+++ Task input +++
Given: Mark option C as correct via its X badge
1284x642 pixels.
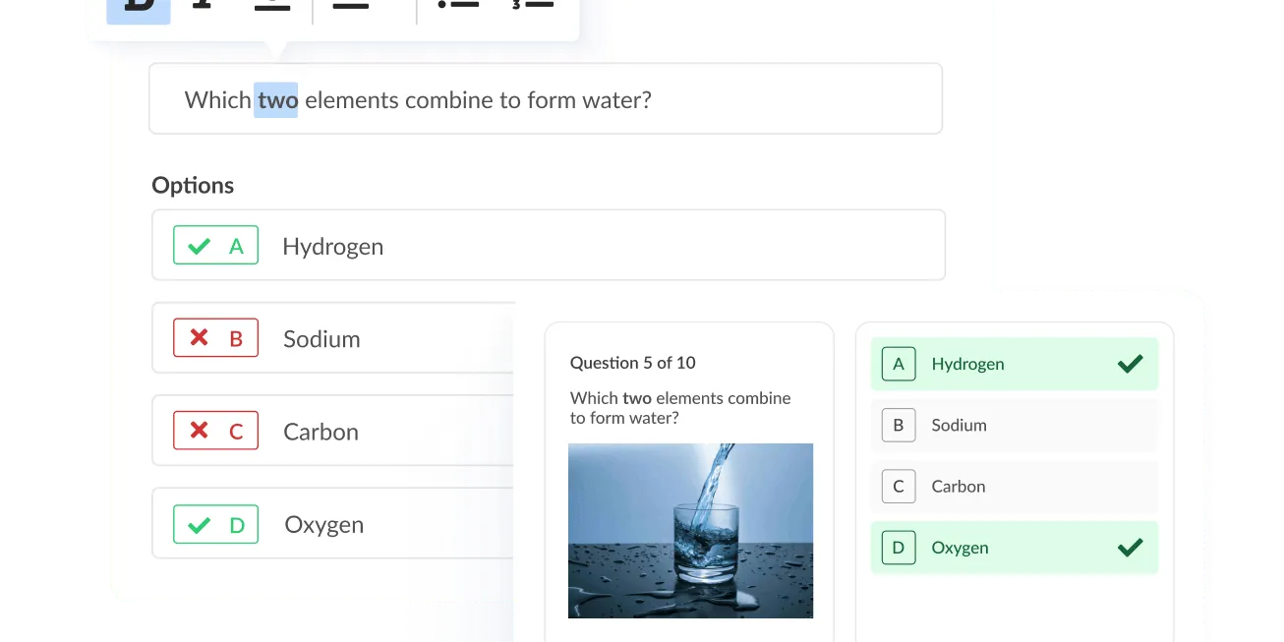Looking at the screenshot, I should (215, 431).
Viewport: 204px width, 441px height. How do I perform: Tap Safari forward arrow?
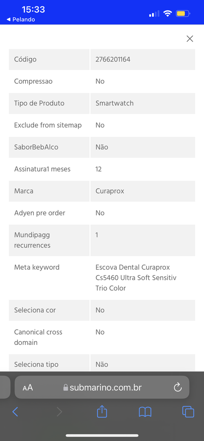[x=59, y=412]
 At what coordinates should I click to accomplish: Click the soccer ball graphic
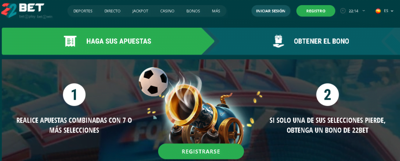[153, 81]
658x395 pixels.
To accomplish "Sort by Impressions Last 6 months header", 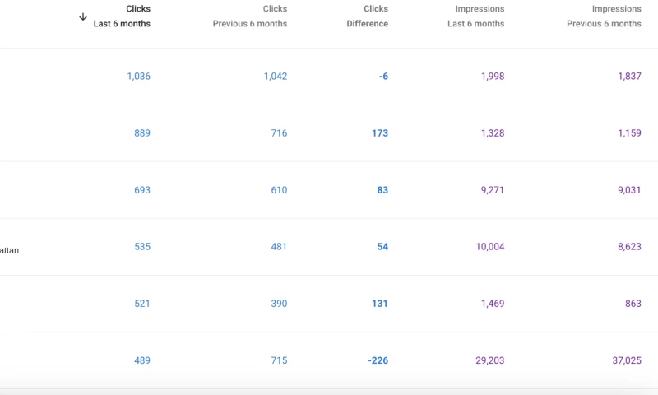I will pyautogui.click(x=476, y=16).
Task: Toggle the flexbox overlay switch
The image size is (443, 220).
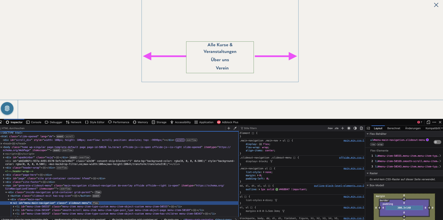Action: click(x=437, y=142)
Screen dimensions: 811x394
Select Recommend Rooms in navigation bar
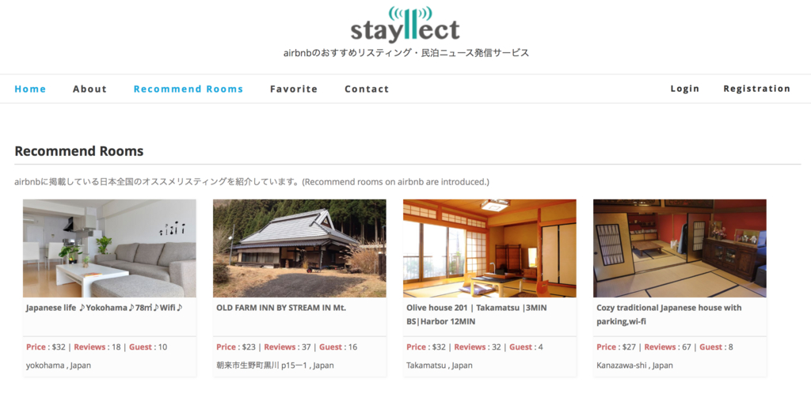coord(188,89)
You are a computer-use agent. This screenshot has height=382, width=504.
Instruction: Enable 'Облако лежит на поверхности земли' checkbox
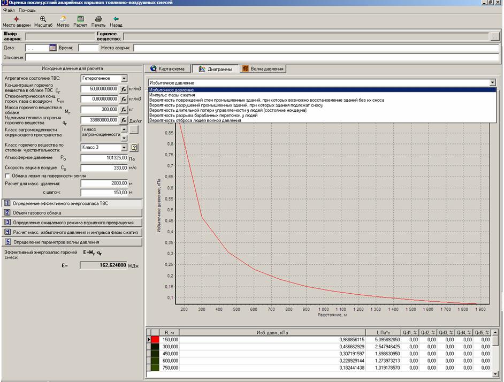[x=7, y=175]
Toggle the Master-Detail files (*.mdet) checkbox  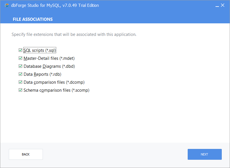coord(20,58)
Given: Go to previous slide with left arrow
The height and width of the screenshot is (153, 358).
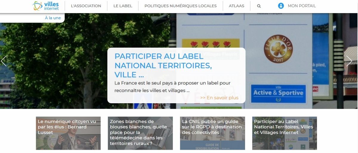Looking at the screenshot, I should tap(4, 61).
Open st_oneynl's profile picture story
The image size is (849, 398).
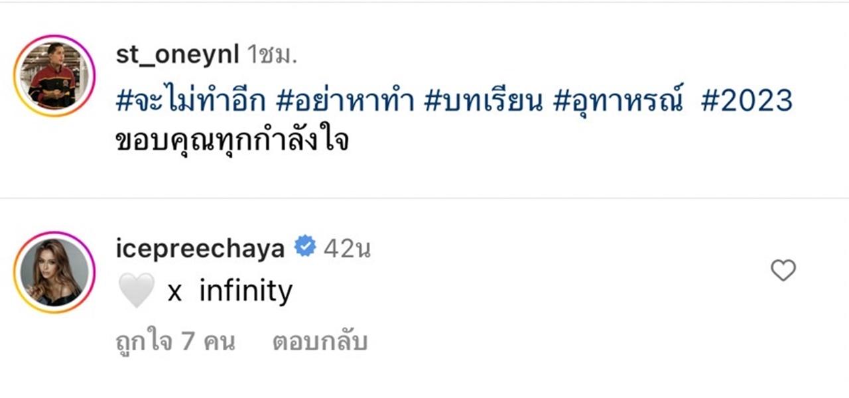pyautogui.click(x=54, y=76)
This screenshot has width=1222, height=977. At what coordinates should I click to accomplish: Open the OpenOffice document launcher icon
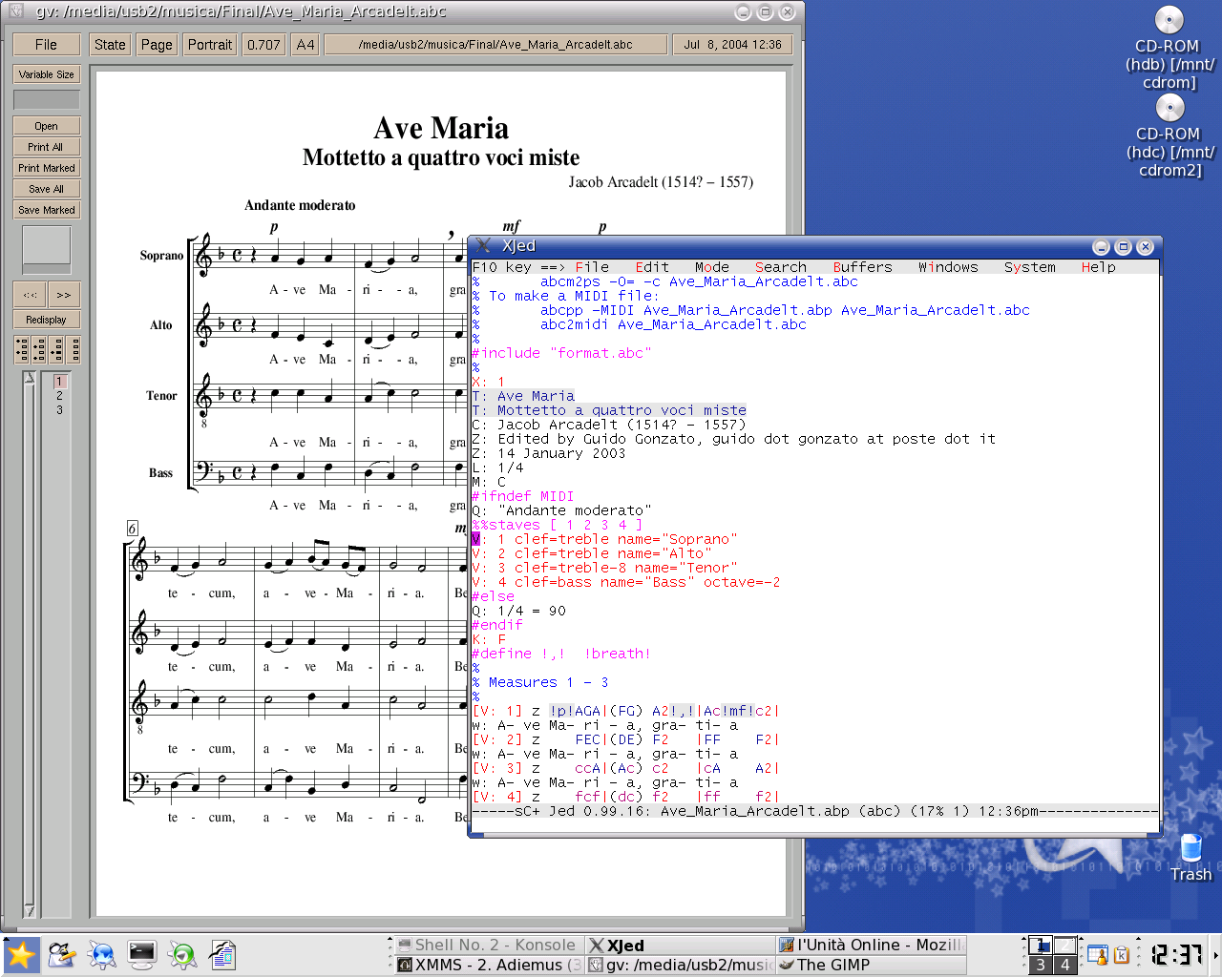(x=222, y=953)
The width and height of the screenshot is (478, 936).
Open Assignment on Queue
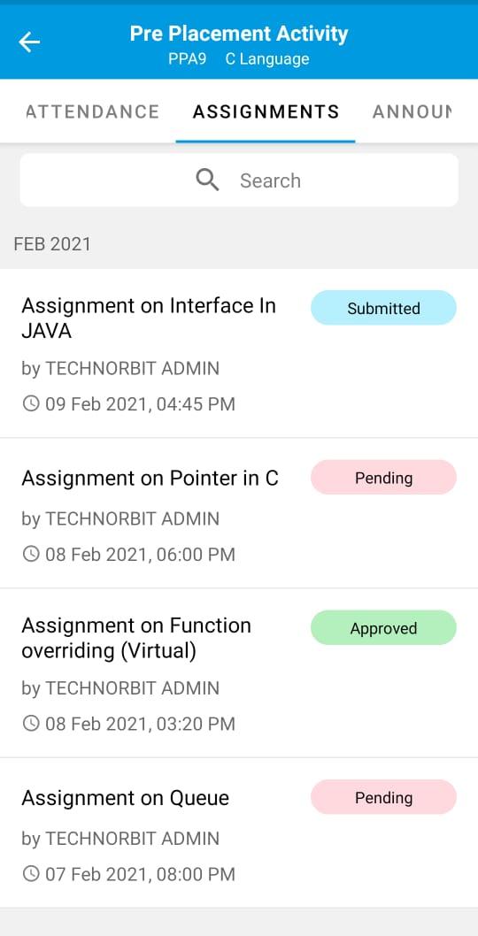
+++
Your task is to repeat exactly the lines from the one containing "Given: Go to previous slide with left arrow" through the end of the material, both included, and only those, without pictures.

Given: Go to previous slide with left arrow
The height and width of the screenshot is (153, 358).
Looking at the screenshot, I should tap(4, 61).
Open st_oneynl's profile picture story
The image size is (849, 398).
pyautogui.click(x=54, y=76)
This screenshot has width=1222, height=977. At what coordinates should I click to accomplish: Open the OpenOffice document launcher icon
(x=222, y=953)
The width and height of the screenshot is (478, 936).
Open Assignment on Queue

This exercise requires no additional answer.